- **GOAL OF THE EXERCISE**
Rewrite the items below, replacing every instance of "At what coordinates should I click to accomplish" with "Which point should I click to complete" and leaving everything else unchanged.

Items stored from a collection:
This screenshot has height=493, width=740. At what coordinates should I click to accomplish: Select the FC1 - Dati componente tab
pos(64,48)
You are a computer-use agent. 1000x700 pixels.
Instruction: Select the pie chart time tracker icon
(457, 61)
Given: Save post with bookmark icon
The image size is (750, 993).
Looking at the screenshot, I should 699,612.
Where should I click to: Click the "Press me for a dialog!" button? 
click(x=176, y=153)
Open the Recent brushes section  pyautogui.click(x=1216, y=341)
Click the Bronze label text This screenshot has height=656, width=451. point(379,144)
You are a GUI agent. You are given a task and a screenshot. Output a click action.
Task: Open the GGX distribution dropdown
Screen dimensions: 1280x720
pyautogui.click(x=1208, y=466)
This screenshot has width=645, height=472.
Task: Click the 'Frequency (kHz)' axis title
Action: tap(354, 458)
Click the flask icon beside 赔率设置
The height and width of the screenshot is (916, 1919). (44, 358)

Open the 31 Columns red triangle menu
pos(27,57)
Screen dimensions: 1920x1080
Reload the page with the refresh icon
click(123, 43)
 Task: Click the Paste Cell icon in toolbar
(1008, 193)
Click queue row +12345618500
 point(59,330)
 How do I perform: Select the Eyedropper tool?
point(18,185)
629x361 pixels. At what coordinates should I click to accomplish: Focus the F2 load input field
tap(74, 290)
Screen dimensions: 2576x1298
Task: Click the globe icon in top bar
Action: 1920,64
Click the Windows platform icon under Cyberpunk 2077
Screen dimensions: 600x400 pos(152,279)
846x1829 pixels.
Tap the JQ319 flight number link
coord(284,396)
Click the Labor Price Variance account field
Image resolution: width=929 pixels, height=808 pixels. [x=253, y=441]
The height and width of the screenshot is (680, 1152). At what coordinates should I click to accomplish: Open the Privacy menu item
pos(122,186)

- **IN RESPONSE**
This screenshot has height=493, width=740. Which point should I click to complete: Select the FC1 - Dati componente tab
pos(64,48)
You are a computer-use agent. 1000x700 pixels.
Instruction: Select the pie chart time tracker icon
(457, 61)
Given: Save post with bookmark icon
The image size is (750, 993).
Looking at the screenshot, I should 699,612.
Where should I click to: Click the "Press me for a dialog!" button? 
click(x=176, y=153)
Open the Recent brushes section  pyautogui.click(x=1216, y=341)
Click the Bronze label text This screenshot has height=656, width=451. point(379,144)
You are a GUI agent. You are given a task and a screenshot. Output a click action.
Task: Open the GGX distribution dropdown
Screen dimensions: 1280x720
pyautogui.click(x=1208, y=466)
This screenshot has width=645, height=472.
Task: Click the 'Frequency (kHz)' axis title
Action: tap(354, 458)
Click the flask icon beside 赔率设置
The height and width of the screenshot is (916, 1919). (44, 358)

Open the 31 Columns red triangle menu
pos(27,57)
Screen dimensions: 1920x1080
Reload the page with the refresh icon
click(123, 43)
 Task: Click the Paste Cell icon in toolbar
(1008, 193)
Click queue row +12345618500
 point(59,330)
 How do I perform: Select the Eyedropper tool?
point(18,185)
629x361 pixels. Which point should I click to complete: Focus the F2 load input field
tap(74, 290)
Screen dimensions: 2576x1298
Task: Click the globe icon in top bar
Action: 1920,64
Click the Windows platform icon under Cyberpunk 2077
Screen dimensions: 600x400 pos(152,279)
846x1829 pixels.
Tap the JQ319 flight number link
coord(284,396)
Click the Labor Price Variance account field
Image resolution: width=929 pixels, height=808 pixels. [x=253, y=441]
The height and width of the screenshot is (680, 1152). Which point should I click to complete: Open the Privacy menu item
pos(122,186)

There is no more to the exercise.